The ACT Program will enable APEC Member Economies to develop policy and legislative changes that have been agreed by Leaders in the Santiago Commitment to Fight Corruption and Ensure Transparency. The strategy also includes a high level APEC anti-corruption symposium in Korea next year.
Agreed at the annual APEC Leaders Meeting that was held in Santiago, Chile, on November 20-21, the range of anti-corruption measures also includes a specific set of actions that economies can use for fighting corruption and ensuring transparency. These include measures to enable Member Economies to deny safe haven to officials and individuals found guilty of public corruption and those who corrupt them.
United States President, George W. Bush, said the package will assist developing economies to pass new laws that will ultimately reward the hard work of their people.
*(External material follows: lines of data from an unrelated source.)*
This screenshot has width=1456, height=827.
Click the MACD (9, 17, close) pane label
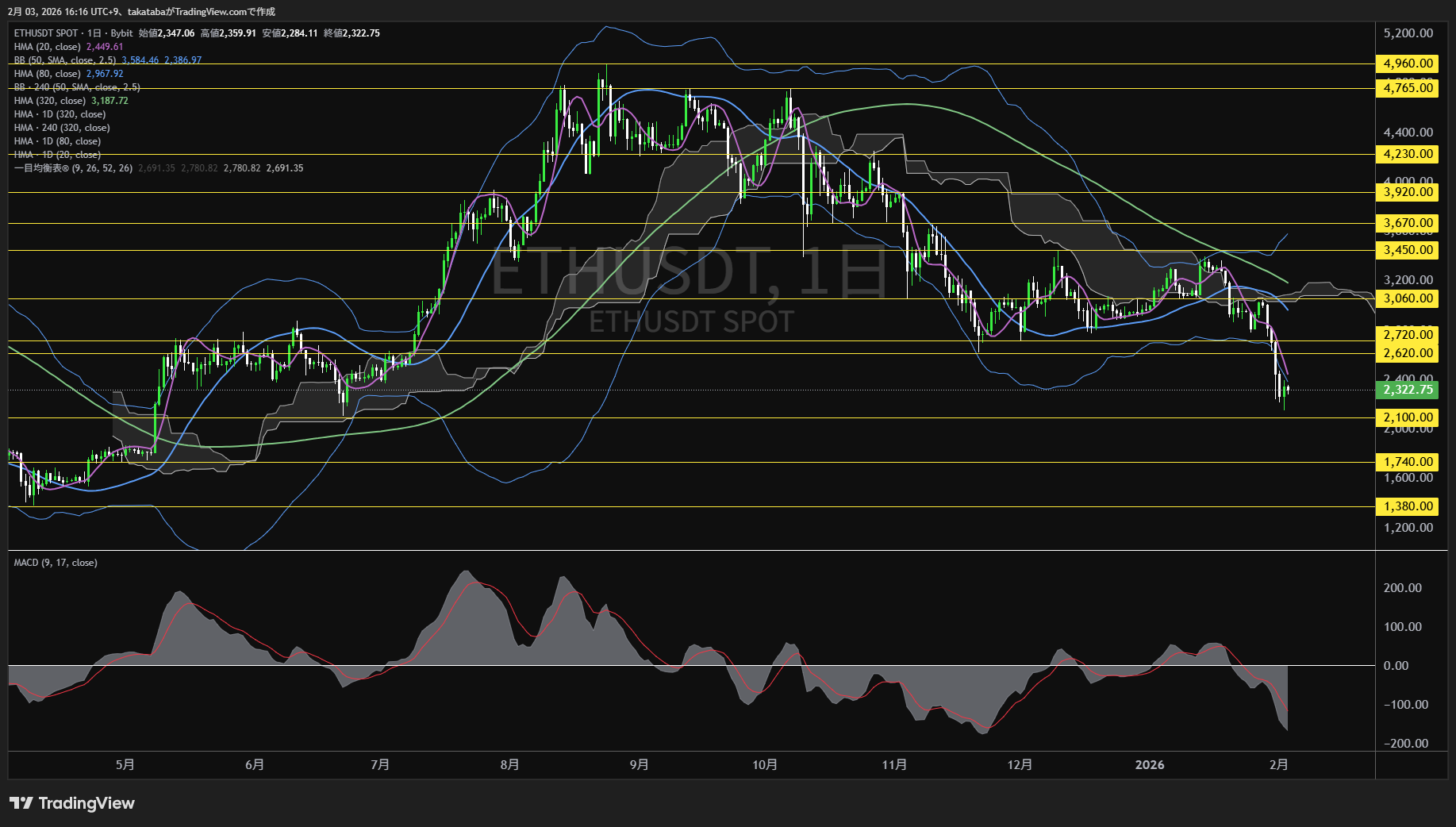click(56, 563)
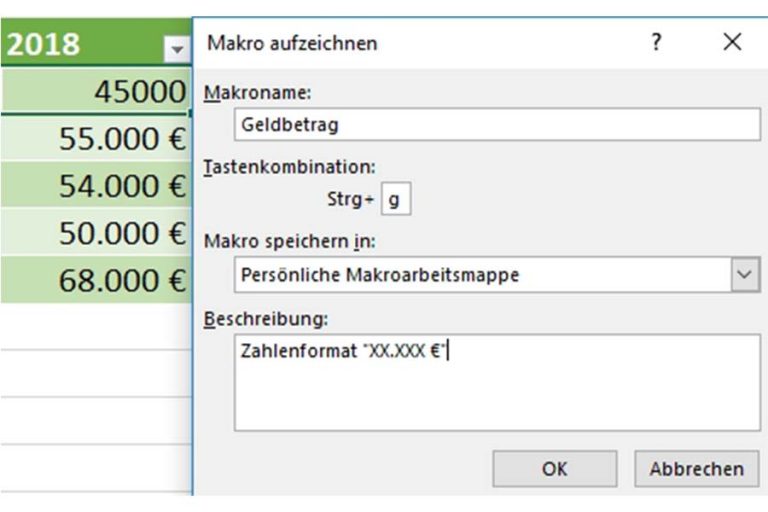Viewport: 768px width, 512px height.
Task: Select the cell containing 45000
Action: click(95, 92)
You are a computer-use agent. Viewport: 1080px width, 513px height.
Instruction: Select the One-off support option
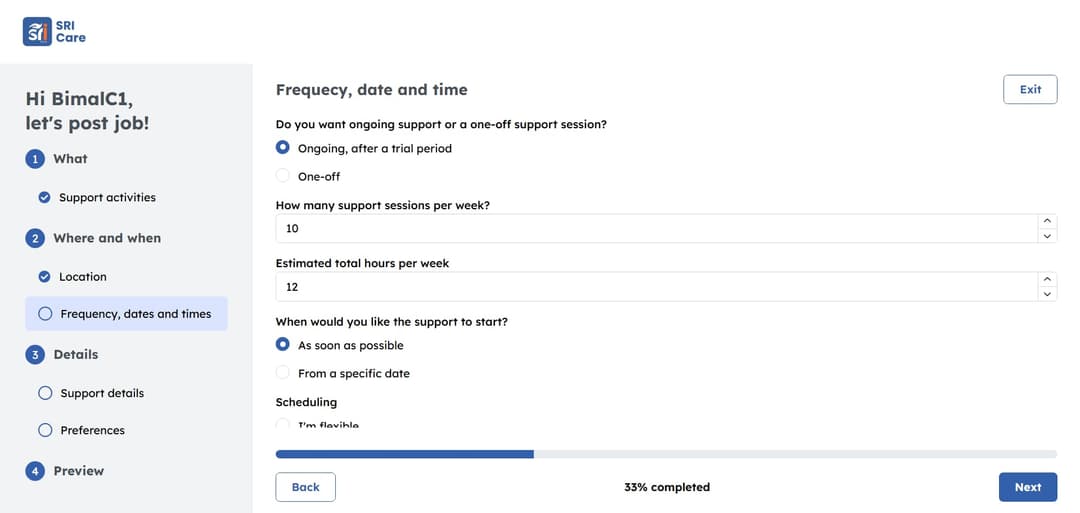[x=283, y=176]
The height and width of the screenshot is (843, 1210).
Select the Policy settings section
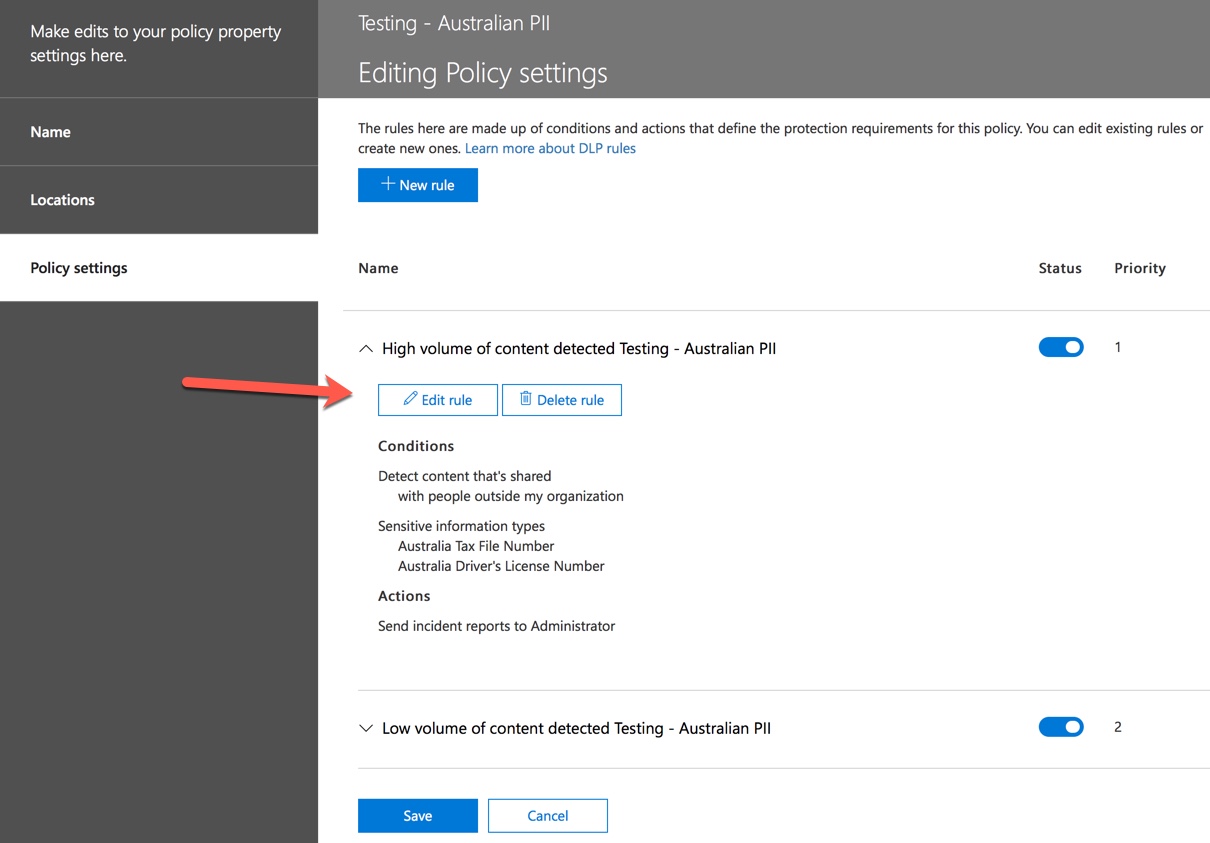coord(79,267)
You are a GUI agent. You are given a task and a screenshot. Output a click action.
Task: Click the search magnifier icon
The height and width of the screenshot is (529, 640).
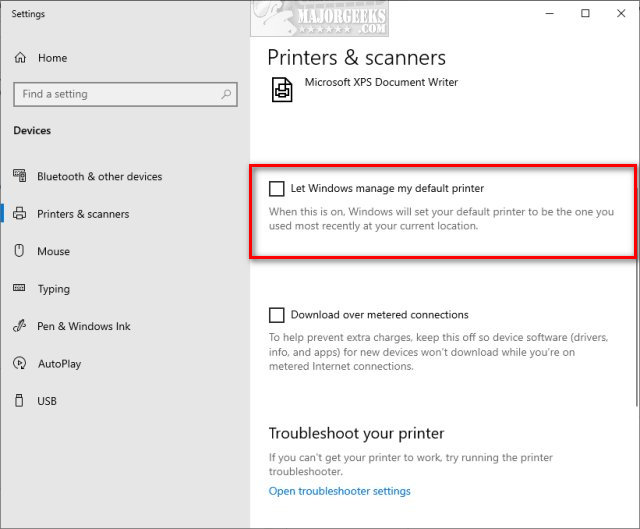tap(228, 94)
"We believe every nation is capable of fighting corruption, is capable of putting good economic policies in place," Mr. Bush said in relation to the potential the package holds for economies in the region.
Australian Prime Minister, John Howard, highlighted the importance of developing ways to prevent corrupt practices and reduce the significant financial burden corruption paces on the region.
"Corruption increases the costs of doing business and can act as a powerful disincentive for foreign investors," Mr Howard said in Santiago.
"Under APEC's anti-corruption initiative, members will receive training and technical assistance to investigate and prosecute corruption cases, increase judicial integrity and combat money-laundering and terrorist financing."
The Anticorruption and Transparency Capacity-Building Program includes technical assistance targeted at helping APEC economies address key areas outlined in the Santiago Commitment and the APEC Anticorruption Course of Action.
Practical workshops and training programs will be developed as part of this program to deal with investigatory and prosecutorial techniques, judicial reform, anti-money-laundering, asset forfeiture and recovery, and the APEC Transparency Standards.
By launching this historic anticorruption initiative, APEC Member Economies hope to reduce the economic loss caused by corruption in the region and to promote a culture of integrity and lawfulness.
The APEC Member Economies funding activities under the ACT Program are Australia, Canada, Chile, China, Japan, Korea, and the United States.